Hi, we are trying out tvm to accelerate inference of deep learning models on various devices, however, we find the benchmark results inconsistent with the wiki pages.
For example, resnet-18 takes 1.1ms
on 1080ti in this page:
However, when I run the benchmark results in tvmai/demo-gpu docker, it takes 6.7ms, which is 6x slower. Results for vgg-19 is also much slower than vgg-16 results on the wiki page.
linpengt@dev0002:~/tvm/apps/benchmark$ CUDA_VISIBLE_DEVICES=0 python3 gpu_imagenet_bench.py --model 1080ti
--------------------------------------------------
Network Name Mean Inference Time (std dev)

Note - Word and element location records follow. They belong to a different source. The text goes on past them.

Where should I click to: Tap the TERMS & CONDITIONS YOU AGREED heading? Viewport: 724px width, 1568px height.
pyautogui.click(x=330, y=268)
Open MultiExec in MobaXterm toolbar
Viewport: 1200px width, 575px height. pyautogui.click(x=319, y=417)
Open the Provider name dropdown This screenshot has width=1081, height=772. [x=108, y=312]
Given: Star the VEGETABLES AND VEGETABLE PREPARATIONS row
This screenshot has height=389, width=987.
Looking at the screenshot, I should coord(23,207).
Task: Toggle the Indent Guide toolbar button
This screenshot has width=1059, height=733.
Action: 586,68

--------------------------------------------------
[09:52:22] /usr/tvm/src/runtime/threading_backend.cc:63: The thread affinity cannot be set when the number of workersis larger than the number of available cores in the system.
resnet-50 6.74 ms (0.42 ms)
mobilenet 1.04 ms (0.13 ms)
vgg-19 20.89 ms (0.68 ms)
Steps to produce:
- git clone the repository:
git clone --recursive https://github.com/dmlc/tvm
- run demo-gpu docker:
docker/bash.sh tvmai/demo-cpu
- run imagenet benchmark:
CUDA_VISIBLE_DEVICES=0 python3 gpu_imagenet_bench.py --model 1080ti
In additional, the demo program also failed to finish due to lack to inception_v3
model, but that might be another minor issue.

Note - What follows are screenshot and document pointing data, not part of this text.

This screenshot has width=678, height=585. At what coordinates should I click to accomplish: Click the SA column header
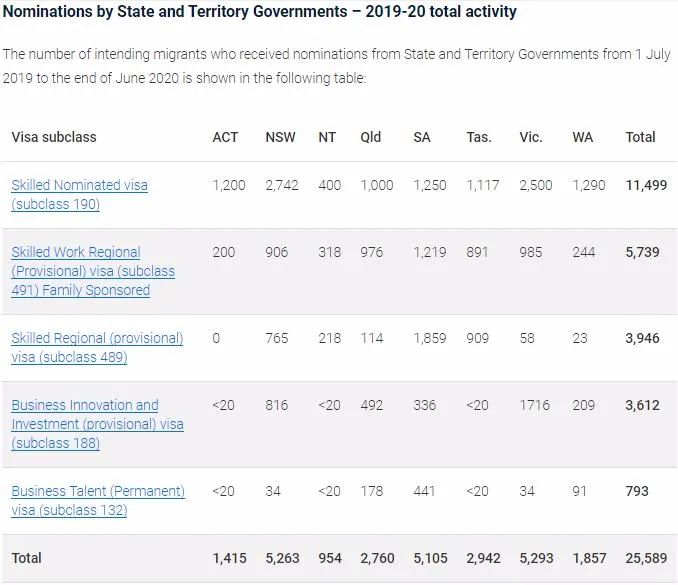(x=422, y=137)
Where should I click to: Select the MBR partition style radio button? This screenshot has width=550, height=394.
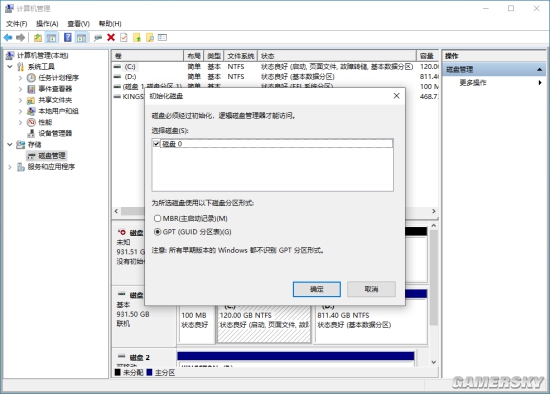pos(157,219)
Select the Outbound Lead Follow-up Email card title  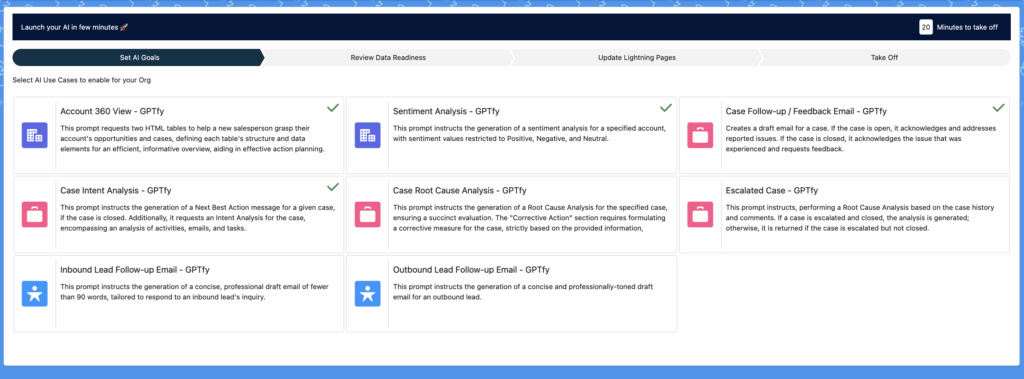pos(471,270)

linpengt@dev0002:~/tvm/apps/benchmark$ CUDA_VISIBLE_DEVICES=0 python3 gpu_imagenet_bench.py --model 1080ti
--------------------------------------------------
Network Name Mean Inference Time (std dev)
--------------------------------------------------
[09:52:22] /usr/tvm/src/runtime/threading_backend.cc:63: The thread affinity cannot be set when the number of workersis larger than the number of available cores in the system.
resnet-50 6.74 ms (0.42 ms)
mobilenet 1.04 ms (0.13 ms)
vgg-19 20.89 ms (0.68 ms)
Traceback (most recent call last):
File "gpu_imagenet_bench.py", line 70, in <module>
benchmark(network, target)
File "gpu_imagenet_bench.py", line 19, in benchmark
net, params, input_shape, output_shape = get_network(network, batch_size=1)
File "/workspace/tvm/apps/benchmark/util.py", line 38, in get_network
net, params = nnvm.testing.inception_v3.get_workload(batch_size=batch_size, dtype=dtype)
AttributeError: module 'nnvm.testing' has no attribute 'inception_v3'
Here is the information on GPU and CUDA library:
linpengt@dev0002:~/tvm/apps/benchmark$ nvidia-smi
Mon Dec 24 09:53:02 2018
+-----------------------------------------------------------------------------+
| NVIDIA-SMI 410.48 Driver Version: 410.48 |
|-------------------------------+----------------------+----------------------+
| GPU Name Persistence-M| Bus-Id Disp.A | Volatile Uncorr. ECC |
| Fan Temp Perf Pwr:Usage/Cap| Memory-Usage | GPU-Util Compute M. |
|===============================+======================+======================|
| 0 GeForce GTX 108... Off | 00000000:04:00.0 Off | N/A |
| 21% 39C P8 17W / 250W | 10MiB / 11178MiB | 0% Default |
+-------------------------------+----------------------+----------------------+
We also tried tvmai/ci-gpu
image but the same command have failed to run
$ tvm/docker/bash.sh tvmai/ci-gpu
$ cd tvm/apps/benchmark/
$ CUDA_VISIBLE_DEVICES=0 python gpu_imagenet_bench.py --model 1080ti
Traceback (most recent call last):
File "gpu_imagenet_bench.py", line 9, in <module>
import tvm
ImportError: No module named tvm
Let me know if more information is needed to debug the issue. Thanks!